打ち上げ開始は18時30分、終了は19時30分で、わずか1時間に1万発もの花火が集中して打ち上げられる濃密なプログラムが
展開されました。オープニングは日本一と称されるドローンショー企業レッドクリフ社による演出で幕を開け、続いて
老舗花火会社マルゴーが手がけるプログラムが進行しました。マルゴーは「色彩の魔術師」と呼ばれるほど発色にこだわる
ことで知られており、今回はムービングライトと音楽を完全にシンクロさせた演出を採用しました。音と光と花火が一体化
したショーは、従来の花火大会の枠を超えた新しいエンターテインメントとして高い評価を受けています。
さらに、全国の花火師が競演する「北区芸術花火博覧会」も開催され、それぞれが技術と個性を活かした作品を披露しました。
北区観光推進10周年を記念したストーリー花火も注目の一つであり、北区の歩みを語るナレーションとともに花火が打ち上がり、
地域の歴史と未来への願いを夜空に映し出しました。こうした企画は、単に美しい花火を見せるだけでなく、地域の物語を
体験させるものとして独自性を発揮しています。
当日の気象状況も花火の成功を後押ししました。
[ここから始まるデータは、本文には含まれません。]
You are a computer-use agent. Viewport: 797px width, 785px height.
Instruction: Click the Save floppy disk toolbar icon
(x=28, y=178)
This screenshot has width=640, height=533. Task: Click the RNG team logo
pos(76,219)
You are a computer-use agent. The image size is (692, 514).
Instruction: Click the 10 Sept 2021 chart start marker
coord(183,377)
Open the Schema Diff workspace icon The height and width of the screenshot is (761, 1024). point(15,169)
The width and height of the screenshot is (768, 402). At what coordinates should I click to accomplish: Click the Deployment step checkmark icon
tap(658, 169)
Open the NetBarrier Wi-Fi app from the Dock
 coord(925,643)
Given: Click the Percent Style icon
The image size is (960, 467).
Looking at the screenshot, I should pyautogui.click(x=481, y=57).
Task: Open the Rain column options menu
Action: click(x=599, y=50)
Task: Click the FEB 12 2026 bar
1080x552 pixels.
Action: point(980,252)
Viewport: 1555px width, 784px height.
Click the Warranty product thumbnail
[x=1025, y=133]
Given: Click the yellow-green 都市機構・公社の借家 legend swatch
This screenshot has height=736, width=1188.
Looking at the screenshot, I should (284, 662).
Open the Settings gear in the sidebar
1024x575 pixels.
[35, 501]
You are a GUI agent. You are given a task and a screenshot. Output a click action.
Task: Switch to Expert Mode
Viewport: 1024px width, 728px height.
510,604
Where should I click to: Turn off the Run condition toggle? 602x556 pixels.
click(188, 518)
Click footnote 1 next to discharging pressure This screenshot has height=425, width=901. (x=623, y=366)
東京の気象データによると、午後7時時点での気温は24.4度、湿度は63%、
風速は3.9メートルで南南東の風が吹いていました。天候は晴れで、夜空を妨げる雲もなく、秋の夜らしい快適な気候のもとで
花火を鑑賞することができました。風向きも花火鑑賞には支障をきたさず、煙の滞留も少なかったため、観客はクリアな
視界で花火を楽しむことができたのです。
このように、北区花火会は単なる地域の行事を超えて、芸術性と地域性を兼ね備えた都市型の花火イベントへと発展して
います。赤羽駅や川口駅から徒歩圏内というアクセスの良さもあり、インバウンド専用席や日本文化体験など訪日客への
配慮も進められています。今や「秋花火のパイオニア」と呼ばれるにふさわしい存在となった北区花火会は、地域の絆を
強める役割を担いつつ、世界的にも注目される花火イベントへと歩みを進めています。2025年の「RED×BLUE SPARKLE GATE」は、
その名の通り赤と青の光が夜空にきらめき、進化する花火文化の姿を鮮やかに示した一夜となりました。